Il enclencha le haut-parleur. À l’autre bout de la ligne, des supplications stridentes, des reniflements envahis de larmes, l’expression d’une souffrance à l’état pur. Lucie mit ses deux mains devant sa bouche, tandis que ses collègues, y compris Manien, restaient pétrifiés.
— C’est elle, souffla Nicolas. C’est Mélanie Mayeur. Ils la tiennent.

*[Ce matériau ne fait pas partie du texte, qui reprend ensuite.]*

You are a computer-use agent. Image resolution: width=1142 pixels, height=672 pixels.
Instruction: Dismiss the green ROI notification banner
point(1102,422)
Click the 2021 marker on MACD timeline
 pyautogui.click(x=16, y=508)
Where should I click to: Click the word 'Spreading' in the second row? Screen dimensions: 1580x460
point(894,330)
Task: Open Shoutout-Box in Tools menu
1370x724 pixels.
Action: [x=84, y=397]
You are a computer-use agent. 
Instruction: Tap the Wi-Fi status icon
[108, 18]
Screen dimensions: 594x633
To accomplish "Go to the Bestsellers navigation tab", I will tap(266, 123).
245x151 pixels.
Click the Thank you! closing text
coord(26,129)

Elle avait peut-être réussi à allumer son téléphone portable en espérant du secours. Nicolas fut le premier à retrouver ses réflexes de flic : il lança un enregistrement avec son propre téléphone. Robillard appela dans la foulée leur collègue chargé du bornage téléphonique. Sharko maintenait son appareil à bout de bras, avec l’impression qu’une bête officiait de l’autre côté de la ligne, tant les cris de la jeune femme exprimaient la souffrance. Ils perçurent aussi des bruits de succion, des grognements. Quelqu’un était avec elle. Comme un animal.
Ou plusieurs.
Puis tout s’arrêta net.
Une main aux doigts décharnés et couverte de poils noirs raccrocha. Aux portes de l’inconscience, Mélanie Mayeur trouva une dernière fois la force d’ouvrir les yeux. Dans le mélange d’obscurité et de lueurs vives sur l’arrondi de ses rétines, elle entrevit le visage même de l’horreur. Une gueule aux longues dents à moitié déchaussées, au crâne en champignon, aux iris rouge sang vint lui effleurer la nuque. La jeune femme sentit la caresse froide de la mort et, dans le concert de grognements qui rebondissaient sur les murs, juste derrière, pria pour que les ultimes secondes de sa vie soient le plus brèves possible.